Isaac Kiese-Thelin n’entrant absolument pas dans les plans du staff technique, c’est la troisième saison d’affilée que le RSCA commence sans attaquant de pointe spécifique. Cela complique sérieusement la tâche de Vincent Kompany, qui est par ailleurs très exigeant dans le domaine, au point de refuser des profils comme Dieumerci Mbokani. « Mais Kompany n’est pas aussi têtu que d’aucuns veulent le faire croire », répète inlassablement la direction bruxelloise. Il est vrai que l’ancien capitaine des Diables rouges, en voyant dangereusement les Playoffs 1 s’éloigner à force de gaspiller contre les « petits », a fini par faire preuve de souplesse la saison dernière. Souvent abandonnée, la possession de balle à outrance a laissé la place à davantage de pragmatisme, les retrouvailles avec l’Europe – après deux saisons de disette- étant au bout d’une fin de phase classique particulièrement réussie. Il n’empêche que Vincent Kompany n’est probablement pas au bout de ses peines. Un an après avoir enfilé son costume de T1 au détriment de Frankie Vercauteren et en brûlant toutes les étapes, « Vince the Prince » est à l’aube d’une saison clé pour une vraie crédibilité de T1. Sur papier, le début de championnat (Union, Eupen, Seraing, Cercle) devrait lui permettre de mettre calmement en place son nouveau 4-2-2-2.

Les expérimentations et tergiversations ne pourront toutefois se prolonger trop longtemps, la Conference League arrivant déjà dans deux semaines avec son troisième tour préliminaire et ses barrages, fin août. Il s’agira de trouver rapidement le juste équilibre pour éviter de devoir à nouveau courir après les faits durant toute la saison, que les Mauves veulent terminer à la troisième place et avec un ticket pour l’Europa League en poche. Au minimum. « Même si nous ne sommes qu’à la deuxième année de notre plan de réhabilitation sur cinq ans », tentent de relativiser les patrons de la capitale.

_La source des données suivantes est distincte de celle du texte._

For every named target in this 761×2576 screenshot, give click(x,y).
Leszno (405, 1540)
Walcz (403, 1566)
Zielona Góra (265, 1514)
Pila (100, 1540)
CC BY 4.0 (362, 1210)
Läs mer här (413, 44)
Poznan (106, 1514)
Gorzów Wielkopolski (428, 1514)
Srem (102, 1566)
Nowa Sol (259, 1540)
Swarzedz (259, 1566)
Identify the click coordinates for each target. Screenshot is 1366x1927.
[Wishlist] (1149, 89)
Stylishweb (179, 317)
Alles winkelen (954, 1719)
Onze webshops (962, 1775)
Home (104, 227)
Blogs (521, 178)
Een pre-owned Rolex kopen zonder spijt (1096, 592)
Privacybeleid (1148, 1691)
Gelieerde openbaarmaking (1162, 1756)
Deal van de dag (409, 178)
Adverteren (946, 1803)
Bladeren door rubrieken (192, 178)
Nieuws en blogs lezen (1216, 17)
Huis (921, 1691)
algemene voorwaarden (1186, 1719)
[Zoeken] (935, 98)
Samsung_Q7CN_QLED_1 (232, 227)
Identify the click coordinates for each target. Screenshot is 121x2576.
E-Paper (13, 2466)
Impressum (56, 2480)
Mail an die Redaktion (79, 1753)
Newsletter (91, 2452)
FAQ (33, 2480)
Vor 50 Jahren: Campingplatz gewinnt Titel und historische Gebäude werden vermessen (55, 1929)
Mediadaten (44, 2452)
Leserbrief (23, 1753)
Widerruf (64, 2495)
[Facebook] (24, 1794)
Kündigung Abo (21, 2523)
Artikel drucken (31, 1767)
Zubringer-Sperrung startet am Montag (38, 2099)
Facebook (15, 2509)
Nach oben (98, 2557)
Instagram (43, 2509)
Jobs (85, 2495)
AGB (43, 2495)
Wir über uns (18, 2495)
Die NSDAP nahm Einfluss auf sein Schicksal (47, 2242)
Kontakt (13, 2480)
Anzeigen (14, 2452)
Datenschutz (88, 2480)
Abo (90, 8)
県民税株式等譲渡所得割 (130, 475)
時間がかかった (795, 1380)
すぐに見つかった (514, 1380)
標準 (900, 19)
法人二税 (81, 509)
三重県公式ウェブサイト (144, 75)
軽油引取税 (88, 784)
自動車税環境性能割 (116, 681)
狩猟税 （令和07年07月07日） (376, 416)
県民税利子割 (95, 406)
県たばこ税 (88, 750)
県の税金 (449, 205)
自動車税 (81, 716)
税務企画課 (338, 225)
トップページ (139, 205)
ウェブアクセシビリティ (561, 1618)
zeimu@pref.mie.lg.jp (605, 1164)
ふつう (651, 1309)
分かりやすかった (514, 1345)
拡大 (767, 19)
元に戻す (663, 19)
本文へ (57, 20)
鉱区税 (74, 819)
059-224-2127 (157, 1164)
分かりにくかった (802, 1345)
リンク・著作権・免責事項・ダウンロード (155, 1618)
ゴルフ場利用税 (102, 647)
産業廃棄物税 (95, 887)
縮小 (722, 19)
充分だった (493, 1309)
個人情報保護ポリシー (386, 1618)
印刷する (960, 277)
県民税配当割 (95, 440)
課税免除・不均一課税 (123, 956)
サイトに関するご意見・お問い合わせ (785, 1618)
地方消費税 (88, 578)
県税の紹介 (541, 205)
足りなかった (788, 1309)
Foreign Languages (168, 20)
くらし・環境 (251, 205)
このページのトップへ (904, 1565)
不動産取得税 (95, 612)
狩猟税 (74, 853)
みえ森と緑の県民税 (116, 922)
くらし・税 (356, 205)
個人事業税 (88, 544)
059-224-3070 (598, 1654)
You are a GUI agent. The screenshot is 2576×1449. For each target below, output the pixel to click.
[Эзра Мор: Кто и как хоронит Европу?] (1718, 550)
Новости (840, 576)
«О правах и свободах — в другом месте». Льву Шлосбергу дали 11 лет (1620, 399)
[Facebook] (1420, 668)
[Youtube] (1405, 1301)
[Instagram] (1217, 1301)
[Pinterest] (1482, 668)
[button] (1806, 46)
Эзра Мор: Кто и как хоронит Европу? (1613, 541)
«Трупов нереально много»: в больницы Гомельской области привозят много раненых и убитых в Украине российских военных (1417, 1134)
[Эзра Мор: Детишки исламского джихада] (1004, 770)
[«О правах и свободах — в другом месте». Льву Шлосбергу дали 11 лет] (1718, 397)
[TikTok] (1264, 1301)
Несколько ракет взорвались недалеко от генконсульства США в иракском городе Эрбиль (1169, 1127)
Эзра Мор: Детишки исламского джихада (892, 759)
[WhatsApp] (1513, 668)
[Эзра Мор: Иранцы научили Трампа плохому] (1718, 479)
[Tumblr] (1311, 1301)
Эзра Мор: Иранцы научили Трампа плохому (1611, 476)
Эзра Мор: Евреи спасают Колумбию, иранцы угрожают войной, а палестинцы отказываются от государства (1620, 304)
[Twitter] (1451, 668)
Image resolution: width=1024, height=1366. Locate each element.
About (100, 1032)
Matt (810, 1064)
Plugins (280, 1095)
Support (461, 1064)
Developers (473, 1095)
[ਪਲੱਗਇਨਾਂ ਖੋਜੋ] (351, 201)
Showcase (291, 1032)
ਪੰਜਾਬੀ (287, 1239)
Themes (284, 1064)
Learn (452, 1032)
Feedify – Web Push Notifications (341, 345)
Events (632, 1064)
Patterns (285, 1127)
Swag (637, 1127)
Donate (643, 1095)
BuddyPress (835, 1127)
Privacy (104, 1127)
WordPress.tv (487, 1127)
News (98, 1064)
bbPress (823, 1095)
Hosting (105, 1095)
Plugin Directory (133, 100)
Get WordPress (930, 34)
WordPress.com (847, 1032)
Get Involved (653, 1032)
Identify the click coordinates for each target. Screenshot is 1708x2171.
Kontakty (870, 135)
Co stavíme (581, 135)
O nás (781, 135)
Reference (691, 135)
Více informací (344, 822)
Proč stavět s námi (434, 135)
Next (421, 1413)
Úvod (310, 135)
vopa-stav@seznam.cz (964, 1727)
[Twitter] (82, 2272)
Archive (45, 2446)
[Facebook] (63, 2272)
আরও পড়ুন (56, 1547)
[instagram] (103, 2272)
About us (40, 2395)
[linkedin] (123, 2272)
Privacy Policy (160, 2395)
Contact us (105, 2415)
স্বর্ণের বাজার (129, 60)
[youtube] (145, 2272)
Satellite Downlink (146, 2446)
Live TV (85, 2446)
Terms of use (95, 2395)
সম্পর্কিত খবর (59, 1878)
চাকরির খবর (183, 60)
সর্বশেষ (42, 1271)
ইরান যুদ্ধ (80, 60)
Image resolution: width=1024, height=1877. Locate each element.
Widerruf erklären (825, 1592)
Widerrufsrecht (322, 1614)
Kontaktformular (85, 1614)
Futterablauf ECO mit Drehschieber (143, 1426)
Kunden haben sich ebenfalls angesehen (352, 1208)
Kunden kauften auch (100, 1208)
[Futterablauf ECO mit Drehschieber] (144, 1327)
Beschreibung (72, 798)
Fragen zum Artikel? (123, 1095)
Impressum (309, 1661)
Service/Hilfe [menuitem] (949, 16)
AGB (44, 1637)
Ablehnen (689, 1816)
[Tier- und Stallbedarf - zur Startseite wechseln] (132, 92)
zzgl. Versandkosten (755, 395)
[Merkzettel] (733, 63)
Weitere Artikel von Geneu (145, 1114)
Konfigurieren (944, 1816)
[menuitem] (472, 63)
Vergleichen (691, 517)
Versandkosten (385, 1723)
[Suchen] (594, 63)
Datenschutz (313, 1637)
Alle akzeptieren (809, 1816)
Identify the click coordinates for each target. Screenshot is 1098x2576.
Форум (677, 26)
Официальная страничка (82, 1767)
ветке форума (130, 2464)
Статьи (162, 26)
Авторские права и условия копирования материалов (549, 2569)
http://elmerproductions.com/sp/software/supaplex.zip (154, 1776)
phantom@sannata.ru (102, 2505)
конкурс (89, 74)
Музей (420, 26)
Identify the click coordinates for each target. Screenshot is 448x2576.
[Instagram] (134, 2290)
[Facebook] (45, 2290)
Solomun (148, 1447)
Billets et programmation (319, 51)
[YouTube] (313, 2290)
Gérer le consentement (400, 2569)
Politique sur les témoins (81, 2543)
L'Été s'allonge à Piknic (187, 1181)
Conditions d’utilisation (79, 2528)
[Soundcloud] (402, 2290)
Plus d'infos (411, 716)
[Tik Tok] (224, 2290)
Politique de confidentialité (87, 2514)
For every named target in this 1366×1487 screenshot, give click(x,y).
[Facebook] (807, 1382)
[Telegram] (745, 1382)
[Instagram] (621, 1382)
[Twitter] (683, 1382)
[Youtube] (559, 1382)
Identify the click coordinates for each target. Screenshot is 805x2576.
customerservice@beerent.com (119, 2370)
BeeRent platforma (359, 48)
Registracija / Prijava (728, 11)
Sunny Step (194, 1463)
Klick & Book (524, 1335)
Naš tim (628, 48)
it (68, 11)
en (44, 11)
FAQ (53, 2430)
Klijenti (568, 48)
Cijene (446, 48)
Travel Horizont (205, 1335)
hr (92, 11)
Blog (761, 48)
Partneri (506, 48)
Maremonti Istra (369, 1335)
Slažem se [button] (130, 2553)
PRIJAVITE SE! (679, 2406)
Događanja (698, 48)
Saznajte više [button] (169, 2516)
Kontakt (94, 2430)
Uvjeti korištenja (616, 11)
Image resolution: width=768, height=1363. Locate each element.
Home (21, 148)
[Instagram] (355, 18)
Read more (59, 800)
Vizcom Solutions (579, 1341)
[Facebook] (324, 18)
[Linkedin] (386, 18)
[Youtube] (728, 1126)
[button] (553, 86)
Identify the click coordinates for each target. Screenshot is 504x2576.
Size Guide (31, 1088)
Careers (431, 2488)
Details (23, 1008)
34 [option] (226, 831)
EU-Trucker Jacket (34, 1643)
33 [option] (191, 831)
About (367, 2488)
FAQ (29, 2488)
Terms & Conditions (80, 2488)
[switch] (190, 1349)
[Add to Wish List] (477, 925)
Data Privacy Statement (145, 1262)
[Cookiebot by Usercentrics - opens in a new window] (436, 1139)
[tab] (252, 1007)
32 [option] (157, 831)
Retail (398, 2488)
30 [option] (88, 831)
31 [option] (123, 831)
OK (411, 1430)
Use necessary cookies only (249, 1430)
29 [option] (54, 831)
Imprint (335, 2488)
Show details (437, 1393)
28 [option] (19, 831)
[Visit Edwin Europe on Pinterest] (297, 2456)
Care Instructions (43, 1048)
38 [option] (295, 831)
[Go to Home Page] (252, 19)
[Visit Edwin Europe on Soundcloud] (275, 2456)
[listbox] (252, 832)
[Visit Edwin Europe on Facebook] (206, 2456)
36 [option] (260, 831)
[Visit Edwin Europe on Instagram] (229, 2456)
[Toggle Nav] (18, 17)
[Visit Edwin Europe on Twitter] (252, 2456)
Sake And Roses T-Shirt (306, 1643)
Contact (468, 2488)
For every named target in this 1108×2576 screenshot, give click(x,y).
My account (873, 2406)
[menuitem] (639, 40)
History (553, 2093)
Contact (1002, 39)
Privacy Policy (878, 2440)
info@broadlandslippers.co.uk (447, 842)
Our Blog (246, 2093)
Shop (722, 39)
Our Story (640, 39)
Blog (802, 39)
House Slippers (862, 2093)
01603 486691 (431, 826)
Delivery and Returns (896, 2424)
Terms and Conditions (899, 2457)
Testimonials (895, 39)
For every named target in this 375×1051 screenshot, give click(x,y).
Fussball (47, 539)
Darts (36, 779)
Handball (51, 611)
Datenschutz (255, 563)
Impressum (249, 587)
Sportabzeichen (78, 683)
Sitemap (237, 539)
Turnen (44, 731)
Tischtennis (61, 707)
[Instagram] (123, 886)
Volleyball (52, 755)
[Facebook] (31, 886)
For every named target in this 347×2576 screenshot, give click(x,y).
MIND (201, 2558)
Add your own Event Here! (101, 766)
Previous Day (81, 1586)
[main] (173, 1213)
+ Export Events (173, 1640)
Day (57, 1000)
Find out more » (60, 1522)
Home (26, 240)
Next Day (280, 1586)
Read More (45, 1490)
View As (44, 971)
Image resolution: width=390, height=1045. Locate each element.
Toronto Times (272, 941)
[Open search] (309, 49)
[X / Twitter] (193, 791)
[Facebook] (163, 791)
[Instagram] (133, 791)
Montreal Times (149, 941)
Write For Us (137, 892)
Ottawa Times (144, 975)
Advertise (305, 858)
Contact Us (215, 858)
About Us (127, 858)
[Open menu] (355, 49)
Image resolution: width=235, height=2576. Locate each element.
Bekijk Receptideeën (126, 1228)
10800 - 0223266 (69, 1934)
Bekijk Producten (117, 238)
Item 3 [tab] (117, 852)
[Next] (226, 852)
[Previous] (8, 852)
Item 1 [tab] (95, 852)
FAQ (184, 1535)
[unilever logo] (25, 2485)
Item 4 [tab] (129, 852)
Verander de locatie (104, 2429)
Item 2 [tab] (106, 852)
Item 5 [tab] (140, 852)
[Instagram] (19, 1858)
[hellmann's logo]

3 Les finances : ça va mieux, mais on est encore loin du compte

Après un mercato estival 2020 dont l’enveloppe ne dépassait pas les 4 millions et un marché de janvier négocié avec des bouts de ficelle, Anderlecht s’est déjà davantage laissé aller cet été, avec notamment les arrivées de Refaelov, Hoedt, Sergio Gomez, Ashimeru, Raman ou encore Olsson ce mercredi, et c’est loin d’être fini. Sa licence assurée par une recapitalisation de 5 millions en janvier dernier, le RSCA a vu, au printemps, ses actionnaires minoritaires et majoritaires enfin trouver un accord. Un accord qui n’a toujours pas été entériné mais tout le monde se veut confiant à l’ombre de saint Guidon : on se dirige bel et bien vers une transformation par Marc Coucke d’une quarantaine de millions de dettes en capitaux ainsi que vers une injection d’argent frais par les actionnaires de quelque 25 millions. Une sérieuse bouffée d’oxygène pour un club accusant une dette de 116 millions et ayant enregistré une perte de 63 millions au cours des deux dernières saisons.

Neuf mois après ceux de Doku (26), les millions du transfert de Lokonga à Arsenal (17) et ceux plus inattendus de Bornauw (4,4) ont mis pas mal de beurre dans les épinards bruxellois. Marc Coucke est rassuré par la gestion du trio Vandenhaute-Donvil-Verbeke. Mais le Sporting, dont le salut passe plus que jamais par son centre de formation, a lui aussi été frappé de plein fouet par le coronavirus. Il est encore très loin d’être (redevenu) un club riche.